Si había llegado hasta allí no podía echarse atrás. Centró su mente en un solo pensamiento: salvar a la niña. En un arranque de valor, entró en la habitación con la caja de la pizza aún en las manos. Sin embargo, el tipo le bloqueó el camino antes de que pudiera ir más lejos.

– ¿Adónde diablos crees que vas? -exigió saber con el rostro enrojecido por la furia.

Jo se obligó a alzar la mirada hacia aquel animal, que la sobrepasaba ligeramente en estatura, y a pesar de los nervios que la atenazaban esbozó una cándida sonrisa.

– Iba a dejarle la pizza… ¡Y algo más! -recurriendo a sus conocimientos de artes marciales subió una pierna con agilidad y le pegó una patada en la tripa con todas sus fuerzas.

El hombre se estampó contra la pared y cayó al suelo jadeando. Jo entró hasta el centro de la habitación y arrojó la pizza sobre la cama.

– ¡No se mueva! -le ordenó advirtiéndole con el índice-. ¡Está usted arrestado!
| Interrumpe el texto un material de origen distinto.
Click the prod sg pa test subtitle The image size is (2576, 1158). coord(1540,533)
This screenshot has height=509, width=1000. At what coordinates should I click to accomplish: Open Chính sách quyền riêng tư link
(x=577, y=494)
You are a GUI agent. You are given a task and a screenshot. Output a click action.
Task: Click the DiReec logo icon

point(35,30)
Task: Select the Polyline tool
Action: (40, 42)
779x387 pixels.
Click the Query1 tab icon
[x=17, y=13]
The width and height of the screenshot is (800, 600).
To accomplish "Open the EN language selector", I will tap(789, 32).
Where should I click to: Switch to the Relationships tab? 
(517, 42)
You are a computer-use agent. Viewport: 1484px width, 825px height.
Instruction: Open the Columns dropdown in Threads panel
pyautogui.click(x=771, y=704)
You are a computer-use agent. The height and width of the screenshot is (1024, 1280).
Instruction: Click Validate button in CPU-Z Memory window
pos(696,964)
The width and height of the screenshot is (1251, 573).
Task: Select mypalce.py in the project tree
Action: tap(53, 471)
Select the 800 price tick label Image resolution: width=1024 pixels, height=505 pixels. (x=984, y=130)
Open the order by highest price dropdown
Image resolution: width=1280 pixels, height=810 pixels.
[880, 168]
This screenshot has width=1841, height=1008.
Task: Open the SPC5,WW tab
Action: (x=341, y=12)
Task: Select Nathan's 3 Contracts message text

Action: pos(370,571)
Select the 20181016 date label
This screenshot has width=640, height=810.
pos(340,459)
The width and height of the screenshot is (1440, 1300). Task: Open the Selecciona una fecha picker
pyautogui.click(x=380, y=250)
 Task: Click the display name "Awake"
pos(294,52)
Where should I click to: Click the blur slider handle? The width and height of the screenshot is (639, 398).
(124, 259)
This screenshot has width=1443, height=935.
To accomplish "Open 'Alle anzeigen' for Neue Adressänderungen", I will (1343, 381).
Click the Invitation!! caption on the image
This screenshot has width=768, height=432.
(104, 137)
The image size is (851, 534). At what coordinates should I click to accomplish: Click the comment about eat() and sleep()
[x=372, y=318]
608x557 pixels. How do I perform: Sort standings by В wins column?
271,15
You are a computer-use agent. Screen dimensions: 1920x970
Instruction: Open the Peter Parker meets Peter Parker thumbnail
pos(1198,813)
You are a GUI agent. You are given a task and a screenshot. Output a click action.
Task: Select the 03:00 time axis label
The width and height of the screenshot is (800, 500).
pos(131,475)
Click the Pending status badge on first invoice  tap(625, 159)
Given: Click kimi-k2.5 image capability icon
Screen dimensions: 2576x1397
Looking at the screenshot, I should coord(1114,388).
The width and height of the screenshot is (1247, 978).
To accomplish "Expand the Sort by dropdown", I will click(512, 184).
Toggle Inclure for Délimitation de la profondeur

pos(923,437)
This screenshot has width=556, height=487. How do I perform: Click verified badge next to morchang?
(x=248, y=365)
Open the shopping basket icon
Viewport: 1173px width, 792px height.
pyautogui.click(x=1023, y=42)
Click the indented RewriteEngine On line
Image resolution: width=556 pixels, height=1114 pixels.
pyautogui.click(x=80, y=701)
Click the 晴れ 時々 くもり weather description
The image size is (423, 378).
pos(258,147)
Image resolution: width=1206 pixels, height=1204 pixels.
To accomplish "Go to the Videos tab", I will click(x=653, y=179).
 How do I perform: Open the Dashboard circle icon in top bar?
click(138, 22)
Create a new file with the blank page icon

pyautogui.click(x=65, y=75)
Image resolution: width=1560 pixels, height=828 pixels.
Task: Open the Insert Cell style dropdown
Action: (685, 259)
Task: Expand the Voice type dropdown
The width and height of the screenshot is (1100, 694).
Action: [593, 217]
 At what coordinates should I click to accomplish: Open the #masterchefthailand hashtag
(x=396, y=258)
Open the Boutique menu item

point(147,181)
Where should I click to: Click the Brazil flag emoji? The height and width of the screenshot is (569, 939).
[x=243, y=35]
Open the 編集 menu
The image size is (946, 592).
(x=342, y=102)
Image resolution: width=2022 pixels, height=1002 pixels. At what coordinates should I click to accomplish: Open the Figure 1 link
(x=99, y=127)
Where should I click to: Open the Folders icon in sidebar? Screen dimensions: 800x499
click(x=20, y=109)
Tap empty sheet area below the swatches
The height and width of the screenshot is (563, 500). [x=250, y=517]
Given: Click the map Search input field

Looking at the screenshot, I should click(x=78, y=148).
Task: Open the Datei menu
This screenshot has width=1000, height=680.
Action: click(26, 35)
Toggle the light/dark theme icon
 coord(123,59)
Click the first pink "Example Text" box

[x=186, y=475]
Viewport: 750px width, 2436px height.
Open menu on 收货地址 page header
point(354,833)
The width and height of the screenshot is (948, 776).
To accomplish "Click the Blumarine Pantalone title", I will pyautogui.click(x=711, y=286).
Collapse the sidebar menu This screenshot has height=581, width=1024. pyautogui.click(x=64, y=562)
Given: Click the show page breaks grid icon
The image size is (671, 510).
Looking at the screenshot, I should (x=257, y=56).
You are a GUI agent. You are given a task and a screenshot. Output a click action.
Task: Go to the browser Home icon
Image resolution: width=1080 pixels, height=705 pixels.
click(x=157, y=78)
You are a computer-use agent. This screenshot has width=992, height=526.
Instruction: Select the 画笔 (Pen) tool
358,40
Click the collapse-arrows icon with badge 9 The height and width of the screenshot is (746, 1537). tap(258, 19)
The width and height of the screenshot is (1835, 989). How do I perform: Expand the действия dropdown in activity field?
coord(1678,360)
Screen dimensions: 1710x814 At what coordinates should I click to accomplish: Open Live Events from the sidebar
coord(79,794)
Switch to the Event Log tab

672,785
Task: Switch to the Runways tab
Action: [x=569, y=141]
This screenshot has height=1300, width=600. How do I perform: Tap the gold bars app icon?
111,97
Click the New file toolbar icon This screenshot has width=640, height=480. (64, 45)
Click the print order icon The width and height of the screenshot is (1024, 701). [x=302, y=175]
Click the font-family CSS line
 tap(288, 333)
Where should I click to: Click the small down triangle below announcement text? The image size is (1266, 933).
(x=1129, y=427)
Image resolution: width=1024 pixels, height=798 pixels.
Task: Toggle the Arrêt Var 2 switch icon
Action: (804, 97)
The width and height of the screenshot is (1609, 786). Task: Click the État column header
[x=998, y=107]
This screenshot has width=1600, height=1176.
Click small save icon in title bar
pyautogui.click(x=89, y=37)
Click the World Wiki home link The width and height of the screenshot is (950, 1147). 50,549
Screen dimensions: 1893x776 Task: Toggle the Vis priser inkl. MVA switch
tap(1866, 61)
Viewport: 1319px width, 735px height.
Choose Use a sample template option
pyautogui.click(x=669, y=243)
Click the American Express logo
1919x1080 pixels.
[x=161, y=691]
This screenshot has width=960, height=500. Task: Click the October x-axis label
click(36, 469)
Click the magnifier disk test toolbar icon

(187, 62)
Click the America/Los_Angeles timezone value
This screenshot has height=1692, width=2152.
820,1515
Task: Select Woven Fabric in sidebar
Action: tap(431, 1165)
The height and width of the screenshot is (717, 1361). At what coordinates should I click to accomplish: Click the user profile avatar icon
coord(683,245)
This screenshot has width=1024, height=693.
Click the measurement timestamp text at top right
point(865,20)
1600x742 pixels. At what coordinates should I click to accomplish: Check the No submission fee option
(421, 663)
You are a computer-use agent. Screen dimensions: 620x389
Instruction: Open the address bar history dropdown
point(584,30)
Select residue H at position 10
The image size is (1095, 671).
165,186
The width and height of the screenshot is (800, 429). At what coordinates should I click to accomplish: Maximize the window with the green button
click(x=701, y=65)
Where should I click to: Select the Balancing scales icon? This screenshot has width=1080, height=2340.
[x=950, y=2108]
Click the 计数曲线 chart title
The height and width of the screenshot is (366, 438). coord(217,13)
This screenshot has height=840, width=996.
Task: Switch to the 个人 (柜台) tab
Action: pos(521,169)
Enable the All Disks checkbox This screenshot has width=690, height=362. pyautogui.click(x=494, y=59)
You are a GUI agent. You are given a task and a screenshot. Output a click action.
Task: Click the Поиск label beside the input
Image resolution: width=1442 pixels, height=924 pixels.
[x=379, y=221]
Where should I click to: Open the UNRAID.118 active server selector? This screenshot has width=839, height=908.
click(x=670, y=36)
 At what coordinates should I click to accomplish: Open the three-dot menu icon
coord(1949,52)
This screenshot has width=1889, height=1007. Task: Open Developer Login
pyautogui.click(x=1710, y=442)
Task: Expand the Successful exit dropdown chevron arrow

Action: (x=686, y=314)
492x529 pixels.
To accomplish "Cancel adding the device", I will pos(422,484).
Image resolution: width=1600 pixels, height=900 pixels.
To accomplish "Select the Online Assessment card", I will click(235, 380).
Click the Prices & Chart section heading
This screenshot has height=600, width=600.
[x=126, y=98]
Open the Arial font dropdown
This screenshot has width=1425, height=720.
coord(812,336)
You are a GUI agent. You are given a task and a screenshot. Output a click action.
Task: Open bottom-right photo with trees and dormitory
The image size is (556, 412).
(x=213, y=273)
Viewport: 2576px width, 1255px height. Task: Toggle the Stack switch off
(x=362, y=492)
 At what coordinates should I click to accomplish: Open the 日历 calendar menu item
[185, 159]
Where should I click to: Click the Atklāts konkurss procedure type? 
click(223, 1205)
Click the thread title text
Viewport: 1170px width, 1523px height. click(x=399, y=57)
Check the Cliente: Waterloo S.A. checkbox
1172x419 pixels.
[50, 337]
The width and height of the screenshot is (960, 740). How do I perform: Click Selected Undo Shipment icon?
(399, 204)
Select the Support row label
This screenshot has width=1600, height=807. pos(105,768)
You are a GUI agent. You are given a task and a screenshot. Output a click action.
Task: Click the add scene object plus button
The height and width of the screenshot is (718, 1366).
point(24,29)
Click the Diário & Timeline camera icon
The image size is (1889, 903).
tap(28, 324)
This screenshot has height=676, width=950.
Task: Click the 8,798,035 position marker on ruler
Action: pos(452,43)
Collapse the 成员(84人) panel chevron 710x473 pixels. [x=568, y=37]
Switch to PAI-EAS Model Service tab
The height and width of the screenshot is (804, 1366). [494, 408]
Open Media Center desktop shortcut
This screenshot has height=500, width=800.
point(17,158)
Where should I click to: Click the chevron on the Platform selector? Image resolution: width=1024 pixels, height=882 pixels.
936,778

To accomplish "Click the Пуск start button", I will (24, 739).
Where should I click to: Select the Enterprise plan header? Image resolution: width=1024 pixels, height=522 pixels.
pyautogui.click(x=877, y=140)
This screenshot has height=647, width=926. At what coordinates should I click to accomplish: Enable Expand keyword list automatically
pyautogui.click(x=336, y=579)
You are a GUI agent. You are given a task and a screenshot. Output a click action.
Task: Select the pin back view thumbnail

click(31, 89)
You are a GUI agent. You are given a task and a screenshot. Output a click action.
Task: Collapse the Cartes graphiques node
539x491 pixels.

El tipo rió de un modo amenazador y se levantó tambaleándose en dirección a una mesita junto al armario. Los ojos de Jo se movieron hacia allí y vio lo que el tipo buscaba: un revólver yacía sobre la superficie descascarillada de la mesita. Jo sacó su arma al mismo tiempo y la apuntó hacia él, pero este ya había alcanzado su pistola y también la tenía a tiro.

Como aquel día fatídico, Jo sintió que la adrenalina se disparaba por sus venas. El pulso le temblaba y estaba sudando aún Con más intensidad. Sin embargó, logró bloquear los terribles recuerdos y aferró el arma con tal fuerza que los nudillos se le pusieron blancos.

Y entonces acudieron a su mente las palabras de Dean. Tenía que creer en sí misma. «Cree en ti, cree en ti, cree en ti…», se repitió una y otra vez como un mantra.

Curvó el dedo sobre el gatillo.

– ¡Tira el arma! -le gritó con un cierto temblor en la voz.

El hombre agarró la pistola con más fuerza, pero estaba claro que no podía apuntar bien por los efectos del alcohol.

– Mi mujer me lo ha quitado todo, no tengo nada que perder -masculló con una sonrisa maliciosa en los labios-. Si intentas dispararme mataré a la niña.

«Cree en ti, cree en ti, cree en ti…», gritaba la mente de Jo. Había fallado aquella prueba antes, pero no iba a fallar de nuevo. Antes de que el tipo pudiera dirigir la pistola hacia la pequeña, Jo apretó el gatillo. El tiro resonó en la habitación, ensordeciéndola.